SPOX: Die BBL steigert sich stetig und bietet mit dem Wettstreit von Alba, den Bayern und Bamberg den Nährboden für das weitere Wachstum des deutschen Basketballs. Wird dieser aber vom sportlich schwachen Abschneiden des DBB in Gefahr gebracht?
Baldi: Wir müssen uns die Frage stellen: Wie soll die zukünftige Zusammenarbeit zwischen der BBL und dem DBB konkret aussehen? Es gibt sie aktuell praktisch kaum. Bei allem gegenseitigem Respekt müssen wir jetzt die Kräfte bündeln. Vor ungefähr zehn Jahren fing die BBL an, sich quantifizierbare Ziele zu setzen und einen Businessplan aufzustellen. Seitdem messen wir uns konkret an Budgetzahlen, am Zuschauerinteresse, an der Quote an eingesetzten deutschen Spielern und so weiter. Ich glaube, dass der DBB jetzt so weit ist, sich ebenfalls messbare Ziele zu setzen. Denn erst so besitzen wir die Basis, um effektiv zusammenzuarbeiten und in eine Richtung zu rudern. Die Voraussetzungen sind gegeben. Mit dem neuen Vizepräsidenten Armin Andres verantwortet jemand den Leistungssport beim DBB, der die Motivation mitbringt, etwas zu bewegen. Dazu wird ein Gremium aus BBL- und DBB-Vertretern initiiert, die sich ähnlich wie früher der "Beirat für Spitzensport" zusammensetzt, um die vielen Themen anzugehen: Wie gehen wir mit den A-Nationalspielern um? Was ist mit den Juniorennationalspielern? Wie werden Spielpläne abgestimmt? Wie sieht die Trainerausbildung aus? Es gibt 1000 Themen. Wenn wir sie richtig angehen, werden wir alle erheblich profitieren.

§ ERFORDERLICHE AUFGABEN
1/ Geben Sie aus dem Textabschnitt über den deutschen Basketball die Passage wortgetreu wieder, die mit den Worten „SPOX: Die BBL“ beginnt und nach den Worten „in Gefahr gebracht?“ endet.
2/ Führen Sie den Textabschnitt über den deutschen Basketball im Anschluss an seinen letzten Satz fort.

§ ARBEITSMATERIAL
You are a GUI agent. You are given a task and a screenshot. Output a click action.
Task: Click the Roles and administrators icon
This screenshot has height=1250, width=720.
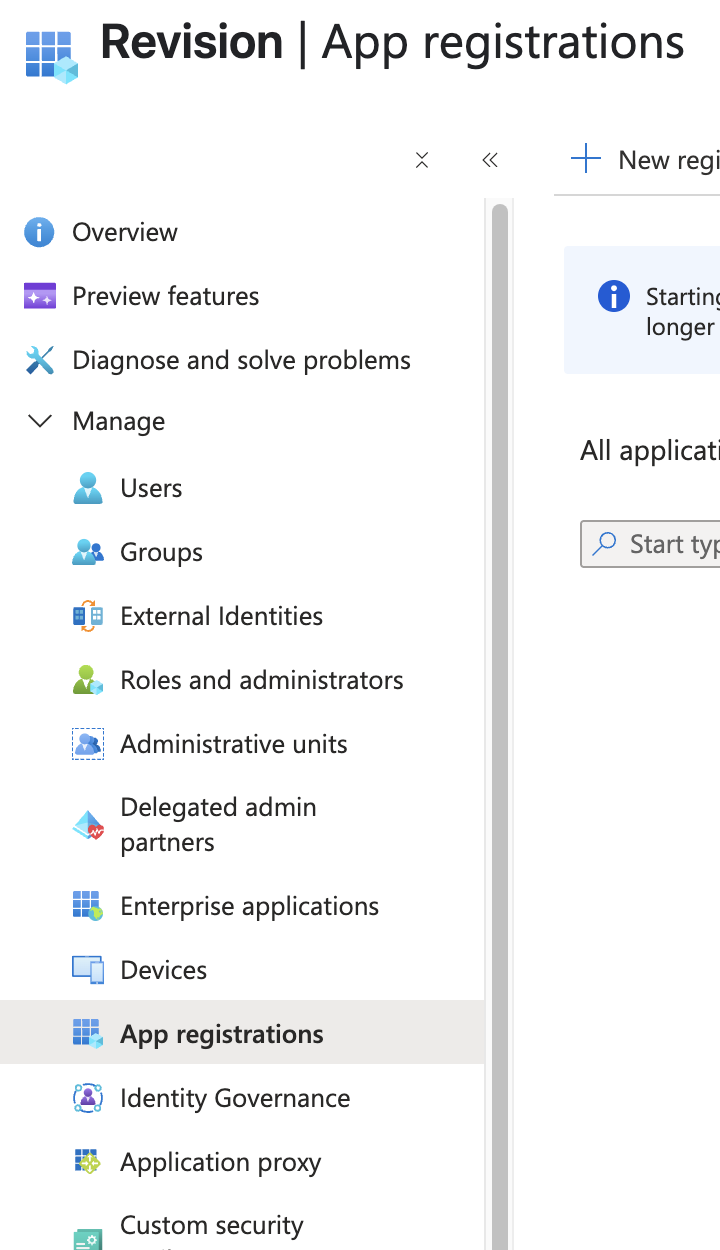tap(88, 680)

§ ANTWORTEN ZUR ÜBUNG
1/
SPOX: Die BBL steigert sich stetig und bietet mit dem Wettstreit von Alba, den Bayern und Bamberg den Nährboden für das weitere Wachstum des deutschen Basketballs. Wird dieser aber vom sportlich schwachen Abschneiden des DBB in Gefahr gebracht?

2/
Tim Ohlbrecht im SPOX-Interview
SPOX: Was ist mit der ungeklärten Frage, wer der neue Bundestrainer wird?
Baldi: Das ist die klare Aufgabe des DBB. Man hat sich sicherlich keinen Gefallen getan, in diesem Jahr so lange zu warten. Deswegen fand vor der EM-Qualifikation praktisch keine Kommunikation mit den Nationalspielern statt. Es kann sich niemand vom Verband beschweren, dass einige von ihnen an der Summer League teilnahmen oder sonstige Pläne hatten. Jetzt ist etwas Zeit da. Wichtig ist, dass die Anforderungen und das Profil genau definiert sind, um den passenden Trainer zu engagieren.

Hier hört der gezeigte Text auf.